Por Ricardo Alfonsín |
Se cumplen 30 años de las elecciones en las que recuperamos la democracia, con
el triunfo de la fórmula del radicalismo y la masiva movilización de toda la
ciudadanía y los partidos políticos.
Podría hacer de esta nota una evocación nostalgiosa o un
racconto de anécdotas.
No lo haré: no me gusta y estoy seguro que a Raúl
Alfonsín tampoco.
Pongamos en contexto aquel 30 de octubre de 1983.
La
Argentina venía -y el candidato radical lo señalaba en cada uno de sus
discursos- de 50 años de constantes irrupciones del partido militar, que
lograba por la vía armada el poder que los sectores que representaba no
alcanzaban en las urnas.
La dificultad de los movimientos populares de la Argentina
para procesar sus diferencias en el marco de las instituciones de la República
y la democracia era el caldo de cultivo ideal para el golpismo que nos azotó
desde 1930 y constituyó el enorme retroceso colectivo de nuestra Nación.

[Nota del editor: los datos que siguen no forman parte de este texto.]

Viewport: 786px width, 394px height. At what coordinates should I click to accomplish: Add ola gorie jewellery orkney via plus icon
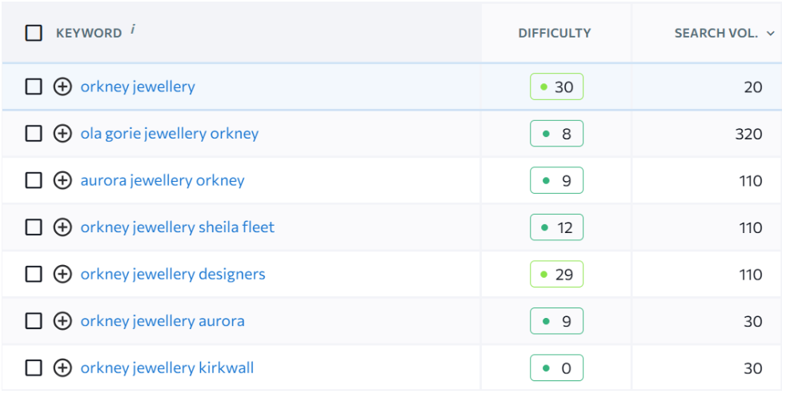[62, 134]
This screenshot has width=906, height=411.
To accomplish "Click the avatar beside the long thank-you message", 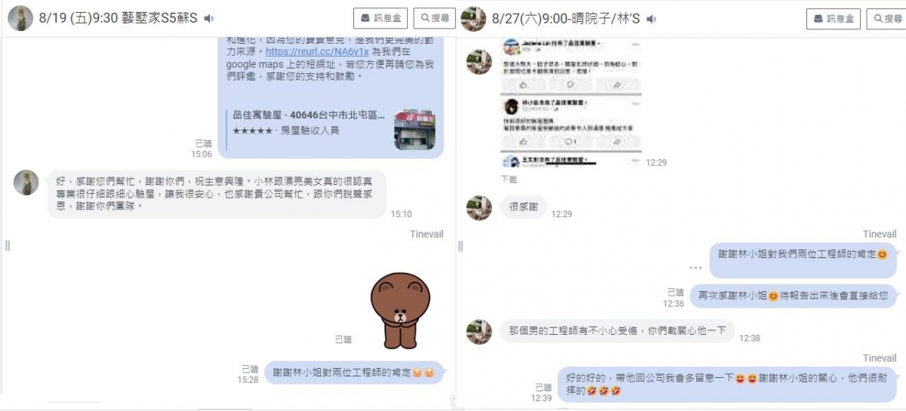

Llegábamos entonces a 1983 con la necesidad de que la
dictadura que se terminaba (la más feroz de todas) haya sido la última. Y ese
fue el gran desafío del Gobierno de Raúl Alfonsín. Ninguno de los otros
problemas de la Argentina podrían solucionarse si antes no terminábamos con
este ya arraigado mal de la opción por el autoritarismo, que hacía que a cada
gobierno constitucional lo sucediera un gobierno militar, que tiraba abajo el
edificio de la República, el Estado de Derecho y en muchas ocasiones, los
avances en materia social.
Y ahí radica el logro sustancial del primer gobierno de la
transición democrática: llegar a ser sucedido en el gobierno por otro partido
político electo en las urnas por el pueblo. Visto desde la normalidad
democrática de nuestros días, parece poco, pero la tarea fue ciclópea.
Para poner fin a la opción por el golpismo, había que hacer
Memoria y Justicia por los crímenes de la dictadura, aún cuando el 40% del país
había votado por el partido político que defendía la autoamnistía militar, las
Fuerzas Armadas conservaban intacto su poder de fuego y la cuestión de los
derechos humanos no era una causa común de la sociedad.
Y se hizo lo que no había hecho ninguna transición en el
mundo: investigar, juzgar y condenar.
Y se puso en marcha un proceso de democratización institucional
del país y de difusión de la cultura de la democracia.
El esfuerzo rindió sus frutos: cada vez que el fantasma del
autoritarismo se ciñe sobre nuestro país, el pueblo reacciona ya casi
instintivamente en defensa de la democracia de todos.
Somos una Nación que aprendió la diferencia entre la vida y
la muerte, y con ello la diferencia entre la dictadura y la democracia. El
Gobierno de la transición dejó sentado el marco para discutir los otros asuntos
pendientes de la Argentina.
Hoy, que todos entendemos que la democracia es el único
método válido para dirimir nuestras diferencias, tenemos que hacer de este país
libre un país justo: para eso tenemos que avanzar contra la pobreza que afecta
a un tercio de nuestros compatriotas en el país que puede alimentar diez veces
a su población y que marca para siempre a millones de niños, que crecen con
menores posibilidades; tenemos, con urgencia, que promover una revolución que
garantice el acceso igualitario a la educación de calidad; y asegurarle a todos
una cobertura universal de salud para que muchos hijos de esta misma tierra
dejen de morirse por causas evitables; y promover la solución de los problemas
de vivienda que padecen millones de argentinos.
Durante el primer gobierno de la transición cumplimos con
creces nuestro objetivo de instaurar una democracia para los tiempos. Ahora, es
tarea de todos cumplir con el desafío que nos impone el presente: demostrar que
era cierto aquello que repetíamos desde la razón y el sentimiento en 1983 y que
nos aseguraba que "con la democracia se come, se cura y se educa".